Ellesmere Port will be the lead plant of two in Europe building the new model. Assembly of the new compact car is scheduled to start in 2015.
The decision follows the conclusion of a new labour agreement, which was approved by the Vauxhall workforce yesterday. The agreement – which will lead to staff working more flexible hours as the plant moves from a two-shift pattern to a 24-hour three-shift pattern – comes into force in 2013 and runs through the life of the next-generation Astra, into the early 2020s.
As part of the agreement, the plant will implement a number of what Vauxhall refers to as “creative operating solutions to improve flexibility and reduce fixed costs and hence significantly improve its competitiveness”.

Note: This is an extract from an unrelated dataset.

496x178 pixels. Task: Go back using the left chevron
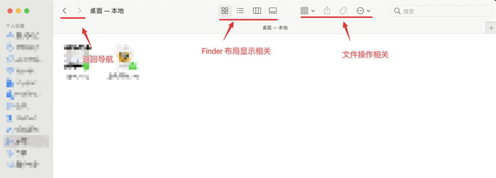coord(64,11)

Operating on three-shifts, the plant is expected to run profitably at full capacity. The plan agrees a minimum of 160,000 vehicles to be produced each year. Vauxhall/Opel intends to invest £125 million into the facility in Ellesmere Port in order to upgrade it to the latest manufacturing standards and prepare for production of the new model. The company expects to create approximately 700 new jobs in order to facilitate the three-shift operation.
Vauxhall will also raise the local supply content for the Astra to be built in Ellesmere Port to at least 25 per cent. It is estimated that this could generate an estimated 3000 jobs in the supply chain.
The future of Ellesmere Port had been under threat for some time, due to parent company GM’s precarious financial position. Since 1999 Opel, GM’s European arm of which Vauxhall is part, has lost £7 billion.